> Assignment:
From the records below, take each line where the string "formatting" shows up and copy it.
═════ Data in this exercise
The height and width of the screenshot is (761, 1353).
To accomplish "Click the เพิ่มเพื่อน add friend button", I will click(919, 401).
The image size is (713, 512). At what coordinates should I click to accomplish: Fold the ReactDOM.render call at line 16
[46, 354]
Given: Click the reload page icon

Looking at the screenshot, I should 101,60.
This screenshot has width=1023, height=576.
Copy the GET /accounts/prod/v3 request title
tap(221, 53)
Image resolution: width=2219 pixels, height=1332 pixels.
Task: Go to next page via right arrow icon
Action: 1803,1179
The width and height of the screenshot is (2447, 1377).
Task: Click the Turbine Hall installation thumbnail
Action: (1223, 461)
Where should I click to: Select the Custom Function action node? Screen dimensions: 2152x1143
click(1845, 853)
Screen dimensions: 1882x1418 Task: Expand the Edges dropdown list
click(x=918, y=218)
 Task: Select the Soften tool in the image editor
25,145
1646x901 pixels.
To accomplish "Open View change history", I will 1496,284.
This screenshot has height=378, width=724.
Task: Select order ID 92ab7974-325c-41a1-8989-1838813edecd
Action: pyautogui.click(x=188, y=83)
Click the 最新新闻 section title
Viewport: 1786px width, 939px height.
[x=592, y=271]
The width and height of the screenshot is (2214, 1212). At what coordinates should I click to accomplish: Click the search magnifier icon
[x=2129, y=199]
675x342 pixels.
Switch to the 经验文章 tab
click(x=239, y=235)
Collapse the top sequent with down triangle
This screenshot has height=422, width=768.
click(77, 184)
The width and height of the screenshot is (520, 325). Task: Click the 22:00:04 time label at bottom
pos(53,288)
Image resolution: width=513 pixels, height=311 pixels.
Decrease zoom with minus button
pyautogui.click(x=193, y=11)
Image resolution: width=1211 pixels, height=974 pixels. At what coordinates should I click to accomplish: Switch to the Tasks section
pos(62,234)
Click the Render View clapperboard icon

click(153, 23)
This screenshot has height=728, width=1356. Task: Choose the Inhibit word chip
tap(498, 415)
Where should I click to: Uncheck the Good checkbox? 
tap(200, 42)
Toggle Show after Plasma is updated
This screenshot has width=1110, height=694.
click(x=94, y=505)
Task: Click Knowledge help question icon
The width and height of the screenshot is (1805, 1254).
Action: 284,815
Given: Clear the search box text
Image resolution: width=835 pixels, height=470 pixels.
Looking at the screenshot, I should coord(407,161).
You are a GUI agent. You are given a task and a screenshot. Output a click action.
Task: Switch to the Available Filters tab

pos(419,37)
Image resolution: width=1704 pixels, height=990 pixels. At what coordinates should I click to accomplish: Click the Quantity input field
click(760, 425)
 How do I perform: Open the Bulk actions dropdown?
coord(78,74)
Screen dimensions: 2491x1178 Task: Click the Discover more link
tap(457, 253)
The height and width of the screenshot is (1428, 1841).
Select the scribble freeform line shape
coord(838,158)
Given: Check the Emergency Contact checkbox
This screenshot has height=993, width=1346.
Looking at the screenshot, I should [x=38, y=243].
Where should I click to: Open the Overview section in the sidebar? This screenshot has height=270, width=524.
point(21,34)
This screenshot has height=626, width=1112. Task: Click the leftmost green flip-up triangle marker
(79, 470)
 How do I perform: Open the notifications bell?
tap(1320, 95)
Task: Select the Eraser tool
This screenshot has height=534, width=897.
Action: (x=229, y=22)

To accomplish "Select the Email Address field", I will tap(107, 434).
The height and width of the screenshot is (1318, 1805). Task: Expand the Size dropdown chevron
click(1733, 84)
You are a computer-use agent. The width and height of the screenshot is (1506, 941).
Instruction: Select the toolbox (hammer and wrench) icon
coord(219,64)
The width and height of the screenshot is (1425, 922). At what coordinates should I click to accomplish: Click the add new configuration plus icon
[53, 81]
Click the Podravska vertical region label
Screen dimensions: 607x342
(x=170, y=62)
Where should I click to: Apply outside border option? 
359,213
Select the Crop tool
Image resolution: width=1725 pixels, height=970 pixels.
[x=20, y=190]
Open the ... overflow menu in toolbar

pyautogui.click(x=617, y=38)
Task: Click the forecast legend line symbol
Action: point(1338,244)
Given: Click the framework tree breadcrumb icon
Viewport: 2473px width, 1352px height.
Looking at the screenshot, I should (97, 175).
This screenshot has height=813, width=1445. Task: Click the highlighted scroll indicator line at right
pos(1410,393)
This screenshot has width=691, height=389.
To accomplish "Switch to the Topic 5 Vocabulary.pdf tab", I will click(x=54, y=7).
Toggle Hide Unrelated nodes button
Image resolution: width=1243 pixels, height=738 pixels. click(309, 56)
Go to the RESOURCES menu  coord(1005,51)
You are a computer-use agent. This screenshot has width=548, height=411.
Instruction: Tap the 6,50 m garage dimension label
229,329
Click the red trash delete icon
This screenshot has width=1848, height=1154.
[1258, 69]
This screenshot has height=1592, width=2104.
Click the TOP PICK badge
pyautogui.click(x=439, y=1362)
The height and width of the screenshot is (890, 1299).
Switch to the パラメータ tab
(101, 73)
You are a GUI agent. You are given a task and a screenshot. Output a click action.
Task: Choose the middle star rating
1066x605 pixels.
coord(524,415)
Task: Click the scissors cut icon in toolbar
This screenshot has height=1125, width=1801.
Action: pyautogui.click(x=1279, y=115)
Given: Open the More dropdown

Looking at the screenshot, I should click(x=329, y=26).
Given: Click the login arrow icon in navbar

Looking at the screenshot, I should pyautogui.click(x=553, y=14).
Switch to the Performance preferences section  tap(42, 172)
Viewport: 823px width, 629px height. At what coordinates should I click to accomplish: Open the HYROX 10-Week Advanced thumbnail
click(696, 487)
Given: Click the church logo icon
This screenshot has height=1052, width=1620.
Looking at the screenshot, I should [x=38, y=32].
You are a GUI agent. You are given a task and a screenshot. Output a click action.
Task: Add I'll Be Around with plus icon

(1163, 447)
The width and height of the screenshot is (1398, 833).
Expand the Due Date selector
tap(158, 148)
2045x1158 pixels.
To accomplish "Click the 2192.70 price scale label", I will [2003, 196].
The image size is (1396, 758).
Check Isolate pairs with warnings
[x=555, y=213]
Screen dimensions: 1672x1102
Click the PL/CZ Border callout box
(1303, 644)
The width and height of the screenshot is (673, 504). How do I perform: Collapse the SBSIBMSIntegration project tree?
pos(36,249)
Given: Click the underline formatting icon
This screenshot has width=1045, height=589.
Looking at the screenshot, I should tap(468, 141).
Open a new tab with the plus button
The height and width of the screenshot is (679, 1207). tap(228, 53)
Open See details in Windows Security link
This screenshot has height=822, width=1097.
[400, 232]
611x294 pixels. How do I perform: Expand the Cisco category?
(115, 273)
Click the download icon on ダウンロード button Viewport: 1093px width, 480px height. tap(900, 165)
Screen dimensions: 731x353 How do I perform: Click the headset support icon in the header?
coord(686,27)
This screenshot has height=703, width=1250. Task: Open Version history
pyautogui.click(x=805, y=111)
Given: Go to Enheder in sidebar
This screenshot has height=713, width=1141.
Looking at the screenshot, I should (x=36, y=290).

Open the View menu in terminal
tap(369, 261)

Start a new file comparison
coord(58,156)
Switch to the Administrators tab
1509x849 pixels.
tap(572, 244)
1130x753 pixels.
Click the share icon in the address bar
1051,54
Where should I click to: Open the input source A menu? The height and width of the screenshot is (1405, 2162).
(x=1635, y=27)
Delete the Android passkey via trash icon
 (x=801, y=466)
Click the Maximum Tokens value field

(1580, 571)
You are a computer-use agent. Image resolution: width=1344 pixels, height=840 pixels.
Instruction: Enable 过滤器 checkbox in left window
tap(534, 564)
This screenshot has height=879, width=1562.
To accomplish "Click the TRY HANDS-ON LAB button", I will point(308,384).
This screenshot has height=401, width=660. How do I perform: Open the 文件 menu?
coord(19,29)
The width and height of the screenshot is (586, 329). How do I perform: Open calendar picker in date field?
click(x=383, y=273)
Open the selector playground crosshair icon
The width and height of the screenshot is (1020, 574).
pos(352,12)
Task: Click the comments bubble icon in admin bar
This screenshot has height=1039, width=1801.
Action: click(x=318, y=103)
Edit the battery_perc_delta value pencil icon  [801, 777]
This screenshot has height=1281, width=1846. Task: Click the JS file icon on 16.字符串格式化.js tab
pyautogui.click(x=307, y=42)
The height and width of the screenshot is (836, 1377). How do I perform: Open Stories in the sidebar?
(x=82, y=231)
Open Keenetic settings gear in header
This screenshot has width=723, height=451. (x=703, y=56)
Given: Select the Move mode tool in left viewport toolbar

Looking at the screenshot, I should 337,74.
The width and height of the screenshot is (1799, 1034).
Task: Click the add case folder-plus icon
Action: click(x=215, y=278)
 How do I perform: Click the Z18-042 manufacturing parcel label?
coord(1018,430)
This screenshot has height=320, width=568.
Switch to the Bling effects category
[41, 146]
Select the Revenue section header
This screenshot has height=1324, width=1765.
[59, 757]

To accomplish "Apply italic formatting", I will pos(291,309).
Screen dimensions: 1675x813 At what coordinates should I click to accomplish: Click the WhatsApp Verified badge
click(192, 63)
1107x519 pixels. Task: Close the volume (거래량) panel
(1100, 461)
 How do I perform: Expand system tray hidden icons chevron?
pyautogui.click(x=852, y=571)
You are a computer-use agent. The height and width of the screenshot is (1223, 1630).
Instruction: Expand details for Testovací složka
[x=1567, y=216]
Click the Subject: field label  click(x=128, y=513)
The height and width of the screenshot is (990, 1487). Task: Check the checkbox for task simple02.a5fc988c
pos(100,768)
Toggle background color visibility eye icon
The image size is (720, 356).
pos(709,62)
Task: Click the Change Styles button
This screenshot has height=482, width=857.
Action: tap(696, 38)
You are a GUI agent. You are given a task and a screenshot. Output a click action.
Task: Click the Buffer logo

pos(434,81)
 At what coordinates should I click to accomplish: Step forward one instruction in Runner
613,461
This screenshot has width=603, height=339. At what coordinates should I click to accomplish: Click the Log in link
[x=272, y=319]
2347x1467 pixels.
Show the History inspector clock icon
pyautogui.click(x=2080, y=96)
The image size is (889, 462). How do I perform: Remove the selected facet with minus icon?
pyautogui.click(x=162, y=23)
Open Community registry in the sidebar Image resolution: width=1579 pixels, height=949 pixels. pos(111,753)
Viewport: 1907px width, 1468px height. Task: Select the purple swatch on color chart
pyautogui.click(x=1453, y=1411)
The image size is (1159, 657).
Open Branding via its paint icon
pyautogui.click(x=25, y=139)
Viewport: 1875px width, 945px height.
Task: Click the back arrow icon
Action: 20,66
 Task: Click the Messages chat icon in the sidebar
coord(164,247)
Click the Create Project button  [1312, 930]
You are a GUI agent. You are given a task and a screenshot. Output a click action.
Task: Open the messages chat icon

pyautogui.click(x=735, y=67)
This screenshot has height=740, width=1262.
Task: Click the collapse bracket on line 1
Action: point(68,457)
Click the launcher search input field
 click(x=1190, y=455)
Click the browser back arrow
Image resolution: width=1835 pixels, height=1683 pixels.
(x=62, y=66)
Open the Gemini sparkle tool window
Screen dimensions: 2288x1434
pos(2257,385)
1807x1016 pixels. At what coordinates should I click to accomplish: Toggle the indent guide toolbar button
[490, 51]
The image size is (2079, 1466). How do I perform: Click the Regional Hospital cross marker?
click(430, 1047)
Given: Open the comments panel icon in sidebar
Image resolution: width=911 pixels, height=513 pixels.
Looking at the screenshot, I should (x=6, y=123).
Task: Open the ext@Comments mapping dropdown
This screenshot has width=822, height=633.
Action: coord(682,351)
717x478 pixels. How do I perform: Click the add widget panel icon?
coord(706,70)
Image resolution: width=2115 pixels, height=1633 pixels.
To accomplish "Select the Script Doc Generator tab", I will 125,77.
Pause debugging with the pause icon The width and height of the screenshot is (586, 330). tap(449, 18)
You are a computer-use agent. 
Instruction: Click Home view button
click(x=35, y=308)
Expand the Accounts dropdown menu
══════════
> Final answer:
Given: Click the underline formatting icon
To accomplish "Apply italic formatting", I will pos(291,309).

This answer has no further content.